Book Review of Omnivore’s Dilemma
The Omnivore’s Dilemma written by Michael Pollan has been written with an aim to address the confusion of every omnivore, or human being to address the need to decide what should be consumed when nature has such a huge variety and bounty to offer. The book starts with a fairly simple question aimed to make us think deeper about our evolved lifestyles and gastronomic tastes. The author asks his readers to answer a fairly simple question, which is “what should we have for dinner?” and goes on to show how complicated the answer can be.
The book is divided into three sections: - Industrial/Corn, Pastoral/Grass.

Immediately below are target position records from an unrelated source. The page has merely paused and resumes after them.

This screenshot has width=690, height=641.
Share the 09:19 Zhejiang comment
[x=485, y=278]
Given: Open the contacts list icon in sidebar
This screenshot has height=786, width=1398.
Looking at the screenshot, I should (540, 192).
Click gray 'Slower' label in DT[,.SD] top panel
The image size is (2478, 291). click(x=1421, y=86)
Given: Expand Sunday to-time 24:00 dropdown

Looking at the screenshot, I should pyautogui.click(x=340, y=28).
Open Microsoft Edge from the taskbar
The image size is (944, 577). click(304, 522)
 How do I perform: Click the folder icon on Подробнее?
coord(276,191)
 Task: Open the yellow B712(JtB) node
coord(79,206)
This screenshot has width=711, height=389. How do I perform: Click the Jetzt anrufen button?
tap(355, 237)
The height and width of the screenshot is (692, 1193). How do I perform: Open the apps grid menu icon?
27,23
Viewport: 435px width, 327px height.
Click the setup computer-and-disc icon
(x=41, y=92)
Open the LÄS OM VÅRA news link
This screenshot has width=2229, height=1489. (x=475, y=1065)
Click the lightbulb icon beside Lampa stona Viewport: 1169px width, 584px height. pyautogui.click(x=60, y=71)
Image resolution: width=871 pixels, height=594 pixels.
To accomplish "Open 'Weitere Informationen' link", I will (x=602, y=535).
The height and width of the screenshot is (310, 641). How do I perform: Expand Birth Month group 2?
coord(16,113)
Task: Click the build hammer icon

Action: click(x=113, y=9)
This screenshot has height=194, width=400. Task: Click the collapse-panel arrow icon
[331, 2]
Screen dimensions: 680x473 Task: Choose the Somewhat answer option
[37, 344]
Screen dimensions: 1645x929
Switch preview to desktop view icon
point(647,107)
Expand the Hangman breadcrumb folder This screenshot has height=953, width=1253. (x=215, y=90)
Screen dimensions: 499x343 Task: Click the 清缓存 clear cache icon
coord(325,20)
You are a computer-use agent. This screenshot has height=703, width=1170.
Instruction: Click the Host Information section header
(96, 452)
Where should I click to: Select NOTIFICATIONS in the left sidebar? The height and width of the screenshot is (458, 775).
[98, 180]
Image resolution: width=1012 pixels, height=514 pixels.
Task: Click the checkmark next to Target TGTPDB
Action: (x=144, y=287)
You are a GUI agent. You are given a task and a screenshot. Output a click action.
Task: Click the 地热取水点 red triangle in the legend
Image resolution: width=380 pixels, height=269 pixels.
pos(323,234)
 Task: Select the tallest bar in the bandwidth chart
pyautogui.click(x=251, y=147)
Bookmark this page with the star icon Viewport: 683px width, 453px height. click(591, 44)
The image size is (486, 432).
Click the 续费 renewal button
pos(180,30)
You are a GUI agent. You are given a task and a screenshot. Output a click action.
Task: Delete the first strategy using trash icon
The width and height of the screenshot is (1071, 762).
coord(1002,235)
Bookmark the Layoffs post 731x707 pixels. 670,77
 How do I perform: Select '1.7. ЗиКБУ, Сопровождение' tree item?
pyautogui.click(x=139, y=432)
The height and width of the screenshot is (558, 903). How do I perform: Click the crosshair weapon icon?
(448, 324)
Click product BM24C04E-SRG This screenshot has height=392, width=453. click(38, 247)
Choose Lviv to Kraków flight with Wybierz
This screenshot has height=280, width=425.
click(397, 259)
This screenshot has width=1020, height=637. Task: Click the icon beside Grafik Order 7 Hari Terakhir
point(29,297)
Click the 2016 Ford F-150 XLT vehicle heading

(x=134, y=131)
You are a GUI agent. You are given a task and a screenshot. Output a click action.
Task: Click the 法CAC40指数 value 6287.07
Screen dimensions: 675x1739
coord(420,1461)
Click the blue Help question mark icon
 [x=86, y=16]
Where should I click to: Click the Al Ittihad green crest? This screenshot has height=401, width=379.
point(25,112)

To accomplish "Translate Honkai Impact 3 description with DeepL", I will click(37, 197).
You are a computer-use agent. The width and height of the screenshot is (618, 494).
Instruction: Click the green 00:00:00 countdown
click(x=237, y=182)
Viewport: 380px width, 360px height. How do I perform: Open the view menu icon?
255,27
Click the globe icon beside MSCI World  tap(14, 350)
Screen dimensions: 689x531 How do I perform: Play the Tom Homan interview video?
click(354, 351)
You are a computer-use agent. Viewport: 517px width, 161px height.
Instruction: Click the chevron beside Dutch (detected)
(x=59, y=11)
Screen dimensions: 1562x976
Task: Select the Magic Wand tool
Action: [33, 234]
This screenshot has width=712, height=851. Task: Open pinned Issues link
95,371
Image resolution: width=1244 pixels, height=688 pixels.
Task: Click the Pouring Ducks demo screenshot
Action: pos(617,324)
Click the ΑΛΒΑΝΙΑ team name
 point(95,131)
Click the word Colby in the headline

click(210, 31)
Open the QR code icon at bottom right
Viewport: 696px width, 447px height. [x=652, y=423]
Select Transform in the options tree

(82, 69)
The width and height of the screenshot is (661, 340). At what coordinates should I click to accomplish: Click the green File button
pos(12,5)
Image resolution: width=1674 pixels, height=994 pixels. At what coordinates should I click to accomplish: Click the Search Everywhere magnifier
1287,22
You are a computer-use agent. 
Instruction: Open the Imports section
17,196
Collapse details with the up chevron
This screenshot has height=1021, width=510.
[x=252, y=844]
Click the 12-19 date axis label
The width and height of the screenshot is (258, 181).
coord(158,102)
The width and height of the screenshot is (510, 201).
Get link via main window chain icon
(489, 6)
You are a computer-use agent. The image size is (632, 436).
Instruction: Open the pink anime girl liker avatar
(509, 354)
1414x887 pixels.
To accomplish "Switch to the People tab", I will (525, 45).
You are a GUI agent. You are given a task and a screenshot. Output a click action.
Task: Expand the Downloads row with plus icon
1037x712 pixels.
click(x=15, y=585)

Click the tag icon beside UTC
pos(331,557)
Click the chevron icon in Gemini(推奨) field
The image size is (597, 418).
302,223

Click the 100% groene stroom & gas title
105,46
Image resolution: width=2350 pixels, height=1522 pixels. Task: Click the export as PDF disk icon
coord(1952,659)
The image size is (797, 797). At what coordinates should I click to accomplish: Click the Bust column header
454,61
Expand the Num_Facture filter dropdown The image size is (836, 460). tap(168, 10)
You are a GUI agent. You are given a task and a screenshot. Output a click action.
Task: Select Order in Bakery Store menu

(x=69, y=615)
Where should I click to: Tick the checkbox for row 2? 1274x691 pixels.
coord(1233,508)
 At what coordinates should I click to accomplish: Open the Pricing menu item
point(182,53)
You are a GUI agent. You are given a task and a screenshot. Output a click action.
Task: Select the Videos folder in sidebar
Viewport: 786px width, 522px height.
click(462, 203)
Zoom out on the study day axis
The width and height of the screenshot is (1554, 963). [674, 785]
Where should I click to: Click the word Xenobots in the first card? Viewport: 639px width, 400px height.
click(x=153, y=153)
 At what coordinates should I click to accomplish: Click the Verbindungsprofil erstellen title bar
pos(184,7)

Personal/The Forest, each of which brings out interesting sights and happenings in the food chain. The first section which is the Industrial/Corn section describes how corn is the most important ingredient in the industrial food chain, while the second section on Pastoral/Grass section talks about organic farming. The final section on Personal/The Forest finds the author describing how to make a meal out of whatever he could hunt, grown or gathered by him only. This article presents a book review on the first section only.
Michael Pollan shows us how difficult it is actually to choose what we eat given that nature has such a wide variety of bounty to offer. Yet if the American industry is scrutinized deeply, one basic ingredient seems to be the magical answer: - corn. The American food industry is strongly based on corn, and is used in various forms, from being fed to live stock, to being used in processed items such as soda or beer. The author describes how corn came to dominate the American markets and industrial food chain because of a combination of factors and pays a visit to George Naylor’s farm in Iowa to experience and learn about these factors first hand. He describes that human association of the corn is extremely essential as the plant cannot survive on its own. The seeds need to be planted one at a time by humans and only that way the next crop can be grown.
The author goes on to describe how every component of a burger meal is made from or based on corn. He analyzes a meal from McDonalds and goes to show that all the items on the meal are corn based. Pollan also spends time in a feedlot, analyzing the conditions in which animals are kept prior to their slaughter, and observes how feeding them corn is injurious for animals which are meant to consume grass. This leads to animals falling sick and therefore treated with antibiotics which lead to further complications as too much usage of the antibiotics have led to diseases such as mad-cow disease and others which would not have happened if the cows had been allowed their usual diet.
To summarize the first section, it would be said that the author has opened the reader’s eyes literally in terms of the products we think we are eating versus the ingredient that it actually is. Be it beer, Twinkies or McNuggets, the basic and strongest ingredient remains corn. Even the livestock is given a diet of corn as it is more pocket-friendly. This makes us re-think our eating habits and wonder why we are restraining ourselves when nature has such huge array of choices to offer. Michael Pollan’s Omnivore’s Dilemma is an excellent read if we consider ourselves as responsible consumers.